# Öffenlicher Bereich > TV Tips zu Thailand >  Frühling, Sommer, Herbst, Winter und wieder Frühling
Ich bin gestern zufällig beim zappen bei diesem Streifen aus Südkorea hängen geblieben.
Tolles, großes Gefühlskino. Ist von 2003. Hat ihn auch schon jemand von euch gesehen?
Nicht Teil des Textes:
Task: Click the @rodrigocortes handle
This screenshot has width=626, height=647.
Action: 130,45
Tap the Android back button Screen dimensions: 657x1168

Ein alter Mönch lebt mit seinem Schüler in einem Tempel-Haus mitten in einem einsamen Bergsee. Beinahe unberührt von der Außenwelt führen die beiden ein schweigsames Leben, bestehend aus Arbeit, Gebet und Schlaf. Da wird die Idylle gestört. Eine junge, kranke Frau möchte in der Abgeschiedenheit wieder genesen. Der junge Mönch verliebt sich in das Mädchen und gemeinsam verlassen sie den Tempel. Doch weil im Leben wie in der Natur alles ein Kreislauf ist, kehrt der Schüler zurück - als Mörder seiner Frau. Kim Ki-duk ('Seom - Die Insel'), Großmeister der aussagekräftigen Stille, begeistert einmal mehr mit einem bildgewaltigen Epos voll Schönheit und Brutalität. Beinahe ohne Dialog kommt die faszinierende Saga um Tod und Wiedergeburt, Liebe und Hass, Eifersucht und Vertrauen aus - und zementiert den Ruf des Koreaners, zu Asiens herausragendsten Regisseuren zu zählen. Als Darsteller, Regisseur, Autor und Cutter in Personalunion kann der ruhelose Filmemacher mit dieser Zen-Studie seine treuen Anhänger erneut begeistern.

----------


## Enrico

Noch nicht gekannt. Aber mal sehen ob man das ändern kann. Klingt auf alle Fälle so das man sich den mal anschauen kann.

----------